Off to the airport - no time for my thoughts on motive here

Phillip Capper
WEB Research
PO Box 2855
(Level 9, 142 Featherston Street)
Wellington
New Zealand

Ph: (64) 4 499 8140
Fx: (64) 4 499 8395

-----Original Message-----
From: Paul H.Dillon [mailto:illonph@pacbell.net]
Sent: Thursday, 26 April 2001 03:26
To: xmca@weber.ucsd.edu
Subject: Re: late lbe2 (what is an elemntary activity system)

Phil,

I agree with you that "it is not our right to lead them to a predetermined
understanding" and that isn't my intention but I think that we have to
recognize that those of us who are working with different groups have a
discourse that we carry out among ourselves that proceeds at a theoretical
level that isn't necessarily directly and mechanically translatable back
into all the spaces we work. It's sort of like working from a plan --
modifications are always necessary. There is a very important
political/ethical question here about our relationship to others but that's
for another discussion. In any event I agree with you about not imposing
predetermined understandings, its not a question of molding but of gardening
or nurturing. But i don't think "right" has much to do with it. It simply
doesn't work.

> I agree, but I also suggest that the terms 'tool', 'rule', 'community',
and
> so on, are not static. We may find a phenomenon about which it is
legitimate
> to say "this phenomenon has all the functional characteristics of a tool,
> but we never quite thought of a tool that way before. Perhaps we need to
> expand our understanding of the term in order to embrace the phenomenon."

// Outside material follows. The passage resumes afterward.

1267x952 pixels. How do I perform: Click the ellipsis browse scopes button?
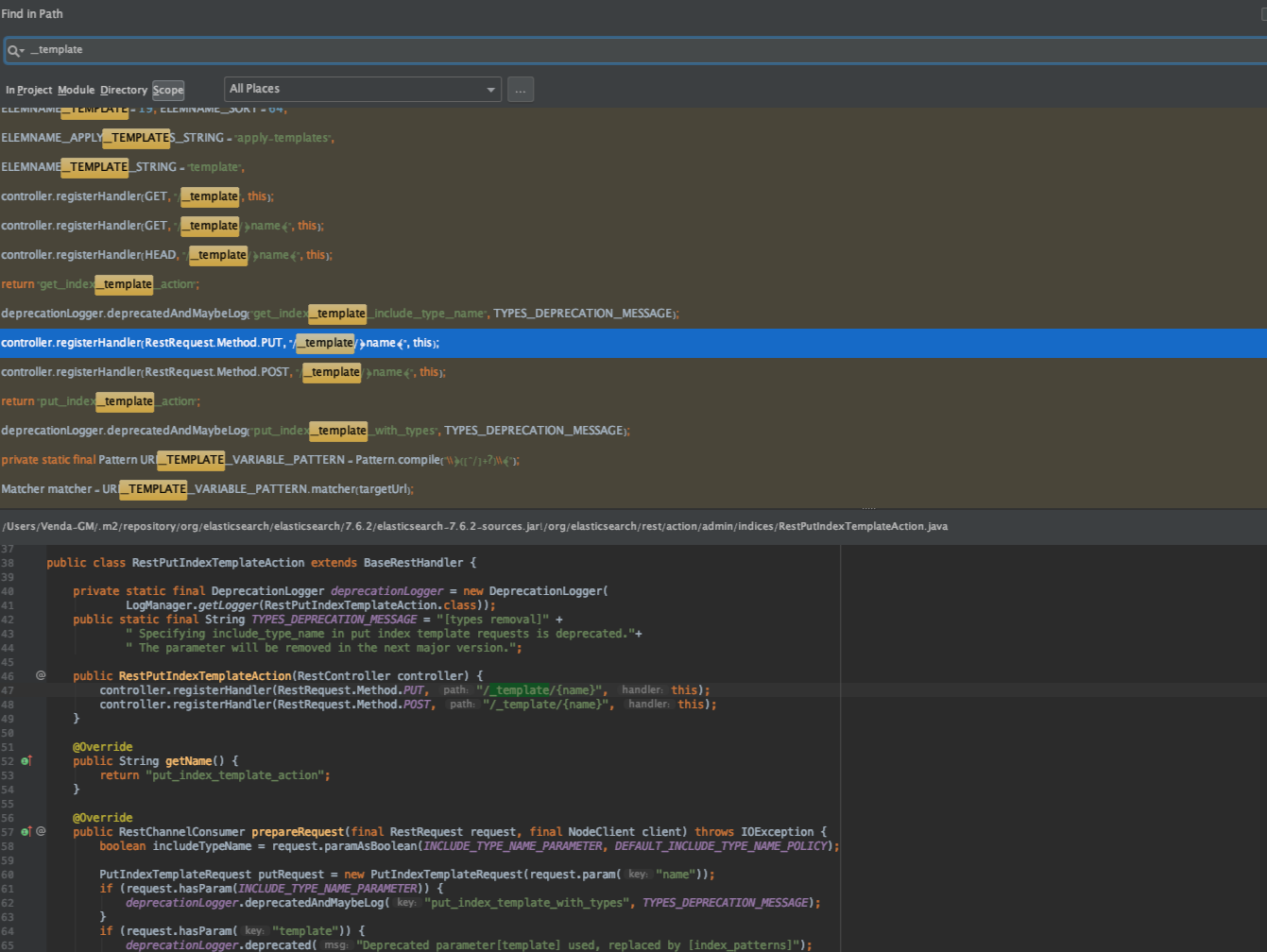[521, 90]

I also agree with you but that still leagves the problem of the initial
agreement as to what those characterist are, what those functions are.
'Community' for example, is it the community that is generated within the
activity system itself? Is it restricted to all those who have a role in
the division of labor or does it consist of those who occupy only one role;
e.g., in an educational activity system, do we consider all those involved:
secretaries, janitors, in addition to fellow teachers, or just the teachers
themselves. Clearly there are questions of community the pertain to the
teachers amongst themselves, but if we start talking about different levels
of community then it seems we're back into a check list approach such as
Helena Worthen mentioned.

>
> I would also argue that there is a qualitative difference that needs to be
> made (through the concepts of 'nesting' on the one hand, and 'linking' on
> the other) between systems which exist only because of the existence of
> another (e.g. a soecific classroom in a school exists only because the
> school exists), and systems which are interdependent in respect of their
> essential nature, but not for their very existence (e.g. between two
> different classrooms within a school).

This is a very interesting point. Very reminiscent of Durkheim's
distinction between mechanical and organic solidarity and this also plays
back into the question of community in activity system.